TASK GOAL:
Please pull out every line in the rows below that contains the word "Image". Copy each such line in full.

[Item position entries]
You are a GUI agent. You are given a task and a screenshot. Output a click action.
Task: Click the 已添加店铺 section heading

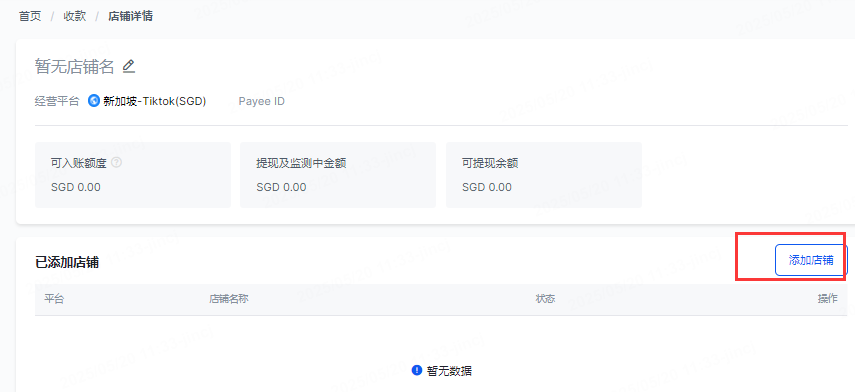(x=67, y=262)
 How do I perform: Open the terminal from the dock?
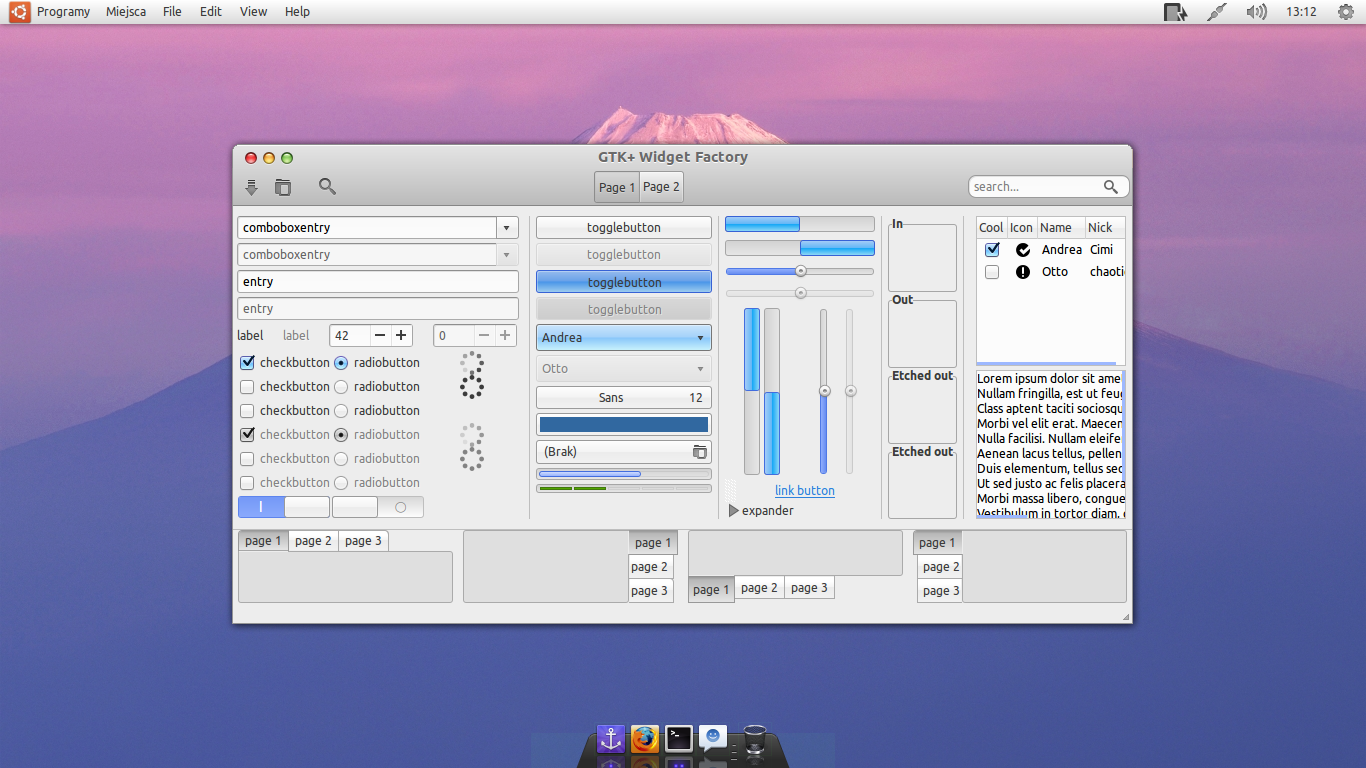click(678, 738)
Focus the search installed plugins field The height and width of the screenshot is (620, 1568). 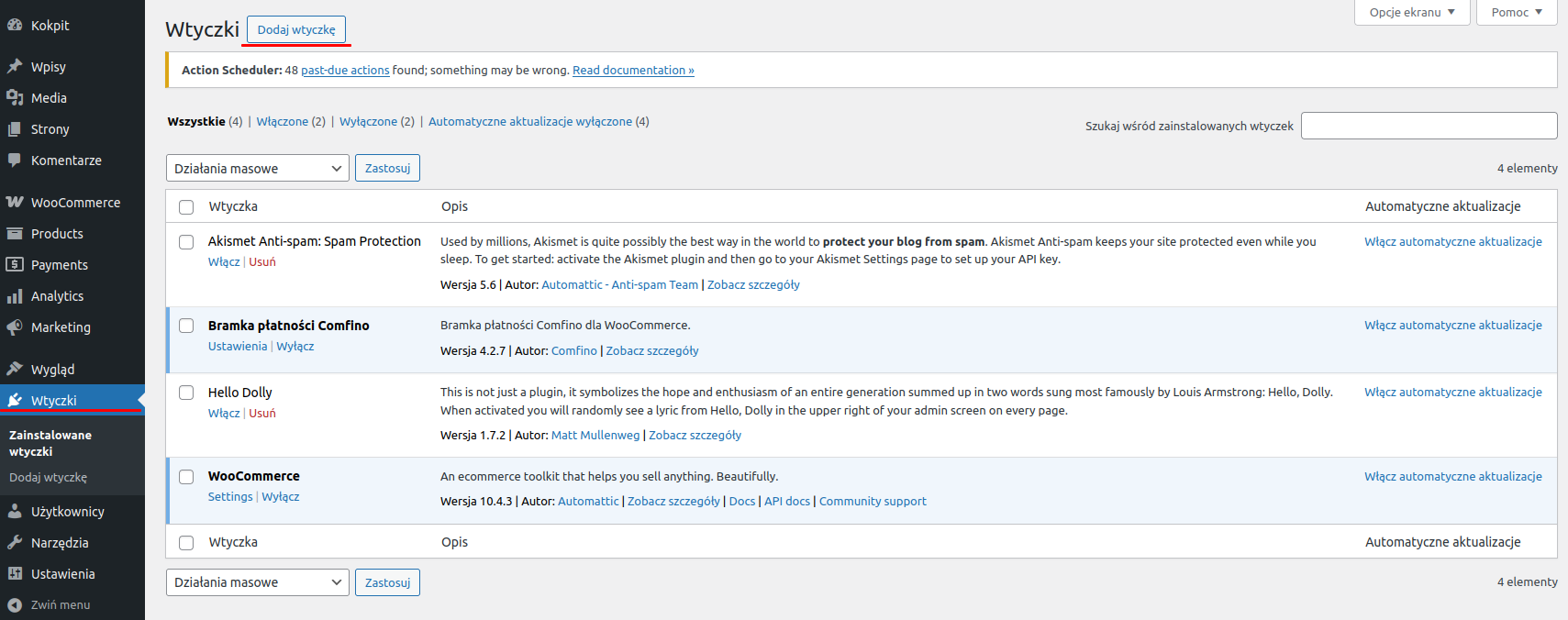coord(1429,126)
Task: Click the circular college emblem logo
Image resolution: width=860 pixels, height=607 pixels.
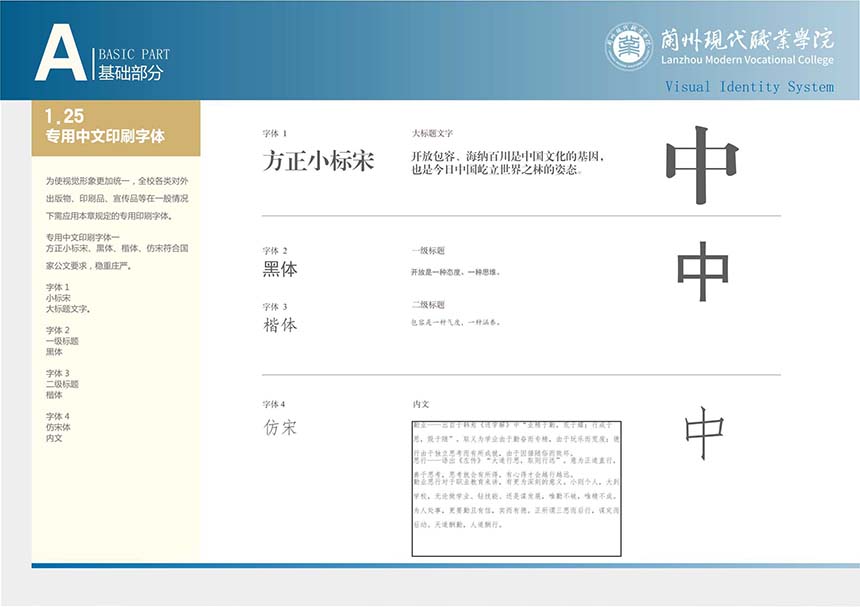Action: point(629,46)
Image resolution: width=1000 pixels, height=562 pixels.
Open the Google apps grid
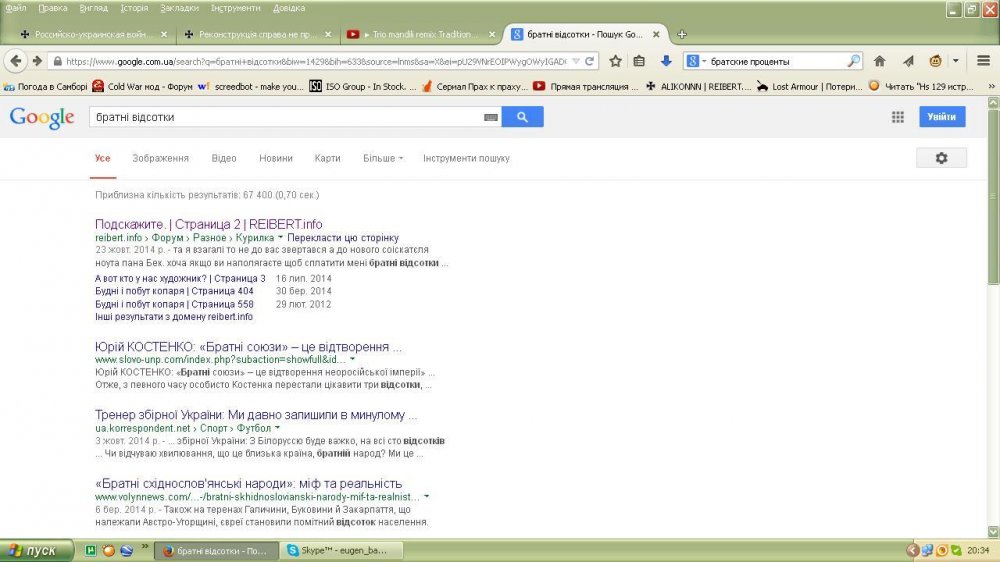tap(897, 117)
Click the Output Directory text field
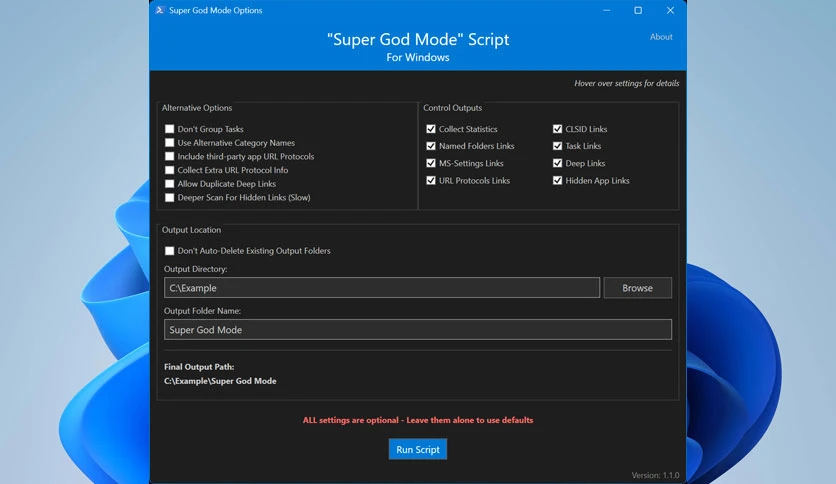The height and width of the screenshot is (484, 836). [x=382, y=288]
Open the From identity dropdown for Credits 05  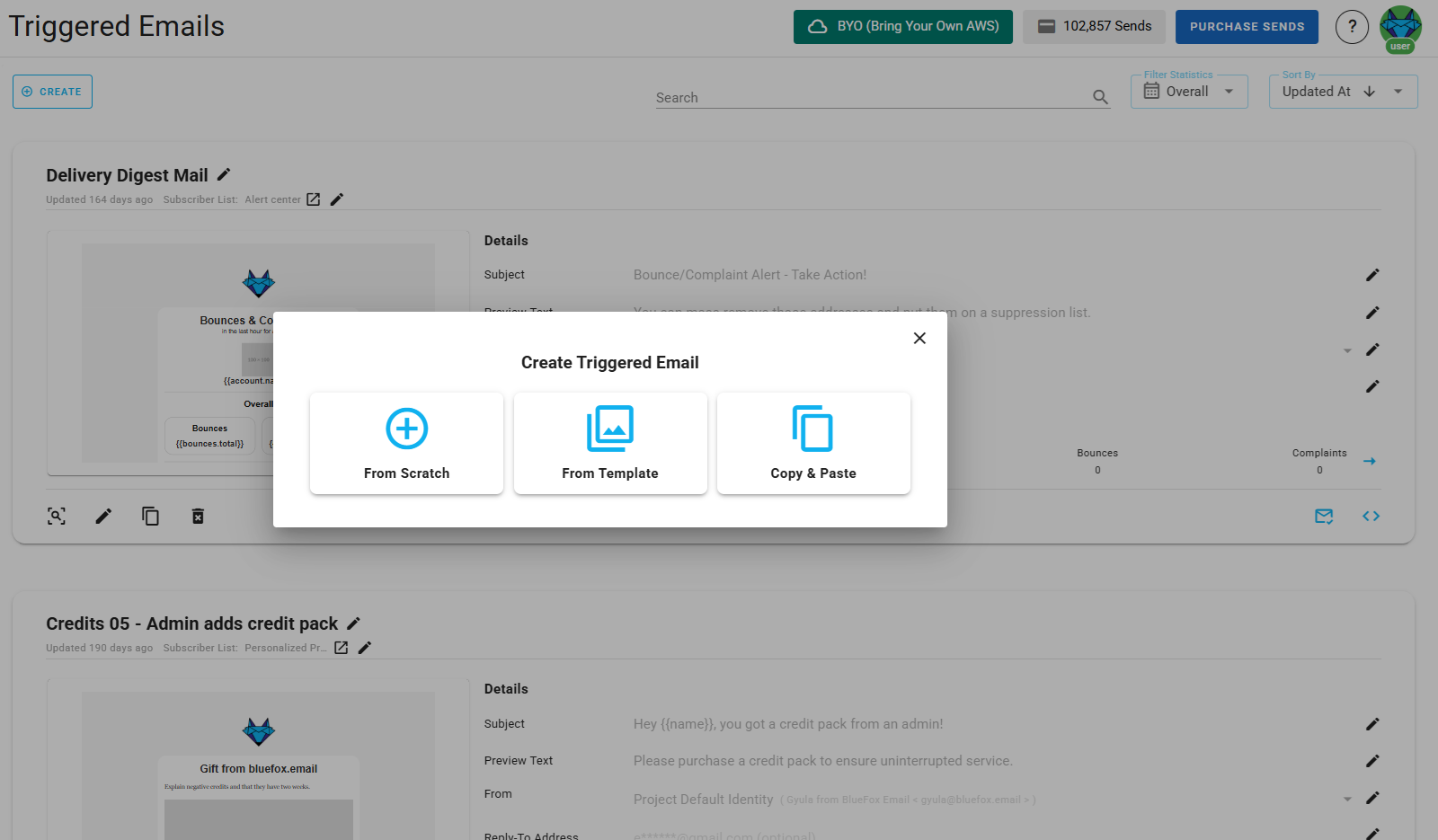point(1346,798)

COMPLETE ANSWER:
Image resolution: width=860 pixels, height=607 pixels.
Image resolution: width=1000 pixels, height=562 pixels.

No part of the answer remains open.